[WHAT IS NEEDED] Copy all of the material below line for line, without changing a single character.

Begin RAW DATA

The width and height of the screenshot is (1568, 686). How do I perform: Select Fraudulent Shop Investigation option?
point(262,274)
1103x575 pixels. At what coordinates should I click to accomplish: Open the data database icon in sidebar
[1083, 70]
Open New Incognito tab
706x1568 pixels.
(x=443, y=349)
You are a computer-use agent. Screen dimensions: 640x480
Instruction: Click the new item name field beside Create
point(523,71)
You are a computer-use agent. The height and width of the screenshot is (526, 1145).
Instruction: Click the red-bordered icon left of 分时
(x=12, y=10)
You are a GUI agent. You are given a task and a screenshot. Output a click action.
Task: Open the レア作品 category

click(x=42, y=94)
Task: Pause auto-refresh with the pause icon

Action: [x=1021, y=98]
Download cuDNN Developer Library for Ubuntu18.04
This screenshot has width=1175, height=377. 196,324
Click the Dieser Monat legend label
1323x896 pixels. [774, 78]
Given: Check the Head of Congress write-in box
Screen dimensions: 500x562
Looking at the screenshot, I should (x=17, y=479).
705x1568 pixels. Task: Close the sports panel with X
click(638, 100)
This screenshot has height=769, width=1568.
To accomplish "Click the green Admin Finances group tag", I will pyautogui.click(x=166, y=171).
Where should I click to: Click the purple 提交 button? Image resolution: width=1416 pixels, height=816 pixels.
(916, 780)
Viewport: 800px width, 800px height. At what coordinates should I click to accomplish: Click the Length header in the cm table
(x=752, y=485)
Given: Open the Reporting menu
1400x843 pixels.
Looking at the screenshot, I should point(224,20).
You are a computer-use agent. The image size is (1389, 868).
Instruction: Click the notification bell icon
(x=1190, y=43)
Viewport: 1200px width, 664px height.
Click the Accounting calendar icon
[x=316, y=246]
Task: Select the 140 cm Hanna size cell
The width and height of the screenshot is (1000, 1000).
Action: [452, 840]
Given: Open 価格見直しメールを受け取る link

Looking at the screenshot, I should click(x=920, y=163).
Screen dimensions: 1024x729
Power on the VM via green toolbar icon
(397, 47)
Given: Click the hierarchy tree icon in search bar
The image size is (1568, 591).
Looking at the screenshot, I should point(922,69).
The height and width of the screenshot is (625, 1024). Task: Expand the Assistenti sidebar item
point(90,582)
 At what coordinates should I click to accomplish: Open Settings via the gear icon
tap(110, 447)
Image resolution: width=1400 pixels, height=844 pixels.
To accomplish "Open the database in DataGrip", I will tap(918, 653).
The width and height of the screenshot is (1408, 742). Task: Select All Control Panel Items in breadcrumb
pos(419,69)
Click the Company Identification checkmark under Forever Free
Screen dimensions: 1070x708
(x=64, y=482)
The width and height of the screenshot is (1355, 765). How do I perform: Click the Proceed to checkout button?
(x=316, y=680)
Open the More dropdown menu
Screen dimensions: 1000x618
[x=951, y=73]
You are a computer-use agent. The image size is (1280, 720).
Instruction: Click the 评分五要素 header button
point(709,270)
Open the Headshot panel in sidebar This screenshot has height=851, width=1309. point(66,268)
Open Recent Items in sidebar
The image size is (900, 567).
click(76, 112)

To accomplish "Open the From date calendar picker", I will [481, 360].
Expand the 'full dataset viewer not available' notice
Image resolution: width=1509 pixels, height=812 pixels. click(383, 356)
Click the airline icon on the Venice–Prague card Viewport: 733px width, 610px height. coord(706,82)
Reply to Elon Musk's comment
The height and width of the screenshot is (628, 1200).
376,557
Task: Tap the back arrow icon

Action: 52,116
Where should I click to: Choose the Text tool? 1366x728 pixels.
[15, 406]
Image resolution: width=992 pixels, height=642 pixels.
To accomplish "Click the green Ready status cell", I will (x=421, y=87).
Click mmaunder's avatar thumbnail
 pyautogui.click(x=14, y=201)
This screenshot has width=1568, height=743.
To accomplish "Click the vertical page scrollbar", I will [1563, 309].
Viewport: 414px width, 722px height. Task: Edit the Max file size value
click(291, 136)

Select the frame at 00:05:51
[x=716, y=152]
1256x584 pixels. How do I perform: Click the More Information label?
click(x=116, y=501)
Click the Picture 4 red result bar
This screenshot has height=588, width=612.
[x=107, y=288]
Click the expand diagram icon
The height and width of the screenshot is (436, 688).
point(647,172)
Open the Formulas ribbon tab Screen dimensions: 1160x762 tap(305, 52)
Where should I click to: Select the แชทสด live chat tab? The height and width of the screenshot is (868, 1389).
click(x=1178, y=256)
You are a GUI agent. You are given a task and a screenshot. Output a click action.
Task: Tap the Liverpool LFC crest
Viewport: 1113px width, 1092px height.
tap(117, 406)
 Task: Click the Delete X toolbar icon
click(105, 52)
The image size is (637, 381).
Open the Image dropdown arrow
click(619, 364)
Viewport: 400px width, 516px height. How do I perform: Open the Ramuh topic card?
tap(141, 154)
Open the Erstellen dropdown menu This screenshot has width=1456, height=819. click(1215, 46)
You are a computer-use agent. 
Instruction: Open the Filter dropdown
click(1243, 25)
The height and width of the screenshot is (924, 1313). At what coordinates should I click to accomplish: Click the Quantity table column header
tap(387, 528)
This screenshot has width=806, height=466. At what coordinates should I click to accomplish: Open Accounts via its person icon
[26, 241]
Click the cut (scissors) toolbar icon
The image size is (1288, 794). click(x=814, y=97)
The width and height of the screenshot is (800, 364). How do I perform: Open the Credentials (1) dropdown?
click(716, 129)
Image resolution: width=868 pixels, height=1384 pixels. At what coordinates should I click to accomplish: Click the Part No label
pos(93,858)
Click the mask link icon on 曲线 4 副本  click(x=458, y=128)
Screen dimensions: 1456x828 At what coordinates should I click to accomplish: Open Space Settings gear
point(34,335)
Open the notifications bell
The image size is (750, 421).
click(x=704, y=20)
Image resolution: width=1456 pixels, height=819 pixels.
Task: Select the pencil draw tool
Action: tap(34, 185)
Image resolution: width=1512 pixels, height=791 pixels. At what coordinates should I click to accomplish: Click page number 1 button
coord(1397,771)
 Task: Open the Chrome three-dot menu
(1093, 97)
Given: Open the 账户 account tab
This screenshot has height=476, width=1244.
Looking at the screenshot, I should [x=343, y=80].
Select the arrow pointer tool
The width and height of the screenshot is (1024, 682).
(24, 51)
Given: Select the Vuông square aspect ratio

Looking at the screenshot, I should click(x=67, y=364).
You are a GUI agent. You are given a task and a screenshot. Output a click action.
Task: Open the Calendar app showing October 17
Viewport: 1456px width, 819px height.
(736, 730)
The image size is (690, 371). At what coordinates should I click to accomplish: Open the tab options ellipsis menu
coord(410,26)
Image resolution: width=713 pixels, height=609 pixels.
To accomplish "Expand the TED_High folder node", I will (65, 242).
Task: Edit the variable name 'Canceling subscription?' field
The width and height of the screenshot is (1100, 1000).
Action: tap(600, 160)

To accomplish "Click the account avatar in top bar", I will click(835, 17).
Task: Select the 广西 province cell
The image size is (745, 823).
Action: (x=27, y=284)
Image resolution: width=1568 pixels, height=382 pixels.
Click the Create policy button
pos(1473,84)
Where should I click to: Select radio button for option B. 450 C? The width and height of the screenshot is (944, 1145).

End RAW DATA

[EXERCISE SOLUTION]
The width and height of the screenshot is (1568, 686). How do I perform: Select Fraudulent Shop Investigation option?
point(262,274)
1103x575 pixels. At what coordinates should I click to accomplish: Open the data database icon in sidebar
[1083, 70]
Open New Incognito tab
706x1568 pixels.
(x=443, y=349)
You are a computer-use agent. Screen dimensions: 640x480
Instruction: Click the new item name field beside Create
point(523,71)
You are a computer-use agent. The height and width of the screenshot is (526, 1145).
Instruction: Click the red-bordered icon left of 分时
(x=12, y=10)
You are a GUI agent. You are given a task and a screenshot. Output a click action.
Task: Open the レア作品 category

click(x=42, y=94)
Task: Pause auto-refresh with the pause icon

Action: [x=1021, y=98]
Download cuDNN Developer Library for Ubuntu18.04
This screenshot has width=1175, height=377. 196,324
Click the Dieser Monat legend label
1323x896 pixels. [774, 78]
Given: Check the Head of Congress write-in box
Screen dimensions: 500x562
Looking at the screenshot, I should (x=17, y=479).
705x1568 pixels. Task: Close the sports panel with X
click(638, 100)
This screenshot has height=769, width=1568.
To accomplish "Click the green Admin Finances group tag", I will pyautogui.click(x=166, y=171).
Where should I click to: Click the purple 提交 button? Image resolution: width=1416 pixels, height=816 pixels.
(916, 780)
Viewport: 800px width, 800px height. At what coordinates should I click to accomplish: Click the Length header in the cm table
(x=752, y=485)
Given: Open the Reporting menu
1400x843 pixels.
Looking at the screenshot, I should point(224,20).
You are a computer-use agent. The image size is (1389, 868).
Instruction: Click the notification bell icon
(x=1190, y=43)
Viewport: 1200px width, 664px height.
Click the Accounting calendar icon
[x=316, y=246]
Task: Select the 140 cm Hanna size cell
The width and height of the screenshot is (1000, 1000).
Action: [452, 840]
Given: Open 価格見直しメールを受け取る link

Looking at the screenshot, I should click(x=920, y=163).
Screen dimensions: 1024x729
Power on the VM via green toolbar icon
(397, 47)
Given: Click the hierarchy tree icon in search bar
The image size is (1568, 591).
Looking at the screenshot, I should point(922,69).
The height and width of the screenshot is (625, 1024). Task: Expand the Assistenti sidebar item
point(90,582)
 At what coordinates should I click to accomplish: Open Settings via the gear icon
tap(110, 447)
Image resolution: width=1400 pixels, height=844 pixels.
To accomplish "Open the database in DataGrip", I will tap(918, 653).
The width and height of the screenshot is (1408, 742). Task: Select All Control Panel Items in breadcrumb
pos(419,69)
Click the Company Identification checkmark under Forever Free
Screen dimensions: 1070x708
(x=64, y=482)
The width and height of the screenshot is (1355, 765). How do I perform: Click the Proceed to checkout button?
(x=316, y=680)
Open the More dropdown menu
Screen dimensions: 1000x618
[x=951, y=73]
You are a computer-use agent. The image size is (1280, 720).
Instruction: Click the 评分五要素 header button
point(709,270)
Open the Headshot panel in sidebar This screenshot has height=851, width=1309. point(66,268)
Open Recent Items in sidebar
The image size is (900, 567).
click(76, 112)

To accomplish "Open the From date calendar picker", I will [481, 360].
Expand the 'full dataset viewer not available' notice
Image resolution: width=1509 pixels, height=812 pixels. click(383, 356)
Click the airline icon on the Venice–Prague card Viewport: 733px width, 610px height. coord(706,82)
Reply to Elon Musk's comment
The height and width of the screenshot is (628, 1200).
376,557
Task: Tap the back arrow icon

Action: 52,116
Where should I click to: Choose the Text tool? 1366x728 pixels.
[15, 406]
Image resolution: width=992 pixels, height=642 pixels.
To accomplish "Click the green Ready status cell", I will (x=421, y=87).
Click mmaunder's avatar thumbnail
 pyautogui.click(x=14, y=201)
This screenshot has width=1568, height=743.
To accomplish "Click the vertical page scrollbar", I will [1563, 309].
Viewport: 414px width, 722px height. Task: Edit the Max file size value
click(291, 136)

Select the frame at 00:05:51
[x=716, y=152]
1256x584 pixels. How do I perform: Click the More Information label?
click(x=116, y=501)
Click the Picture 4 red result bar
This screenshot has height=588, width=612.
[x=107, y=288]
Click the expand diagram icon
The height and width of the screenshot is (436, 688).
point(647,172)
Open the Formulas ribbon tab Screen dimensions: 1160x762 tap(305, 52)
Where should I click to: Select the แชทสด live chat tab? The height and width of the screenshot is (868, 1389).
click(x=1178, y=256)
You are a GUI agent. You are given a task and a screenshot. Output a click action.
Task: Tap the Liverpool LFC crest
Viewport: 1113px width, 1092px height.
tap(117, 406)
 Task: Click the Delete X toolbar icon
click(105, 52)
The image size is (637, 381).
Open the Image dropdown arrow
click(619, 364)
Viewport: 400px width, 516px height. How do I perform: Open the Ramuh topic card?
tap(141, 154)
Open the Erstellen dropdown menu This screenshot has width=1456, height=819. click(1215, 46)
You are a computer-use agent. 
Instruction: Open the Filter dropdown
click(1243, 25)
The height and width of the screenshot is (924, 1313). At what coordinates should I click to accomplish: Click the Quantity table column header
tap(387, 528)
This screenshot has width=806, height=466. At what coordinates should I click to accomplish: Open Accounts via its person icon
[26, 241]
Click the cut (scissors) toolbar icon
The image size is (1288, 794). click(x=814, y=97)
The width and height of the screenshot is (800, 364). How do I perform: Open the Credentials (1) dropdown?
click(716, 129)
Image resolution: width=868 pixels, height=1384 pixels. At what coordinates should I click to accomplish: Click the Part No label
pos(93,858)
Click the mask link icon on 曲线 4 副本  click(x=458, y=128)
Screen dimensions: 1456x828 At what coordinates should I click to accomplish: Open Space Settings gear
point(34,335)
Open the notifications bell
The image size is (750, 421).
click(x=704, y=20)
Image resolution: width=1456 pixels, height=819 pixels.
Task: Select the pencil draw tool
Action: tap(34, 185)
Image resolution: width=1512 pixels, height=791 pixels. At what coordinates should I click to accomplish: Click page number 1 button
coord(1397,771)
 Task: Open the Chrome three-dot menu
(1093, 97)
Given: Open the 账户 account tab
This screenshot has height=476, width=1244.
Looking at the screenshot, I should [x=343, y=80].
Select the arrow pointer tool
The width and height of the screenshot is (1024, 682).
(24, 51)
Given: Select the Vuông square aspect ratio

Looking at the screenshot, I should click(x=67, y=364).
You are a GUI agent. You are given a task and a screenshot. Output a click action.
Task: Open the Calendar app showing October 17
Viewport: 1456px width, 819px height.
(736, 730)
The image size is (690, 371). At what coordinates should I click to accomplish: Open the tab options ellipsis menu
coord(410,26)
Image resolution: width=713 pixels, height=609 pixels.
To accomplish "Expand the TED_High folder node", I will (65, 242).
Task: Edit the variable name 'Canceling subscription?' field
The width and height of the screenshot is (1100, 1000).
Action: tap(600, 160)

To accomplish "Click the account avatar in top bar", I will click(835, 17).
Task: Select the 广西 province cell
The image size is (745, 823).
Action: (x=27, y=284)
Image resolution: width=1568 pixels, height=382 pixels.
Click the Create policy button
pos(1473,84)
Where should I click to: Select radio button for option B. 450 C? The width and height of the screenshot is (944, 1145).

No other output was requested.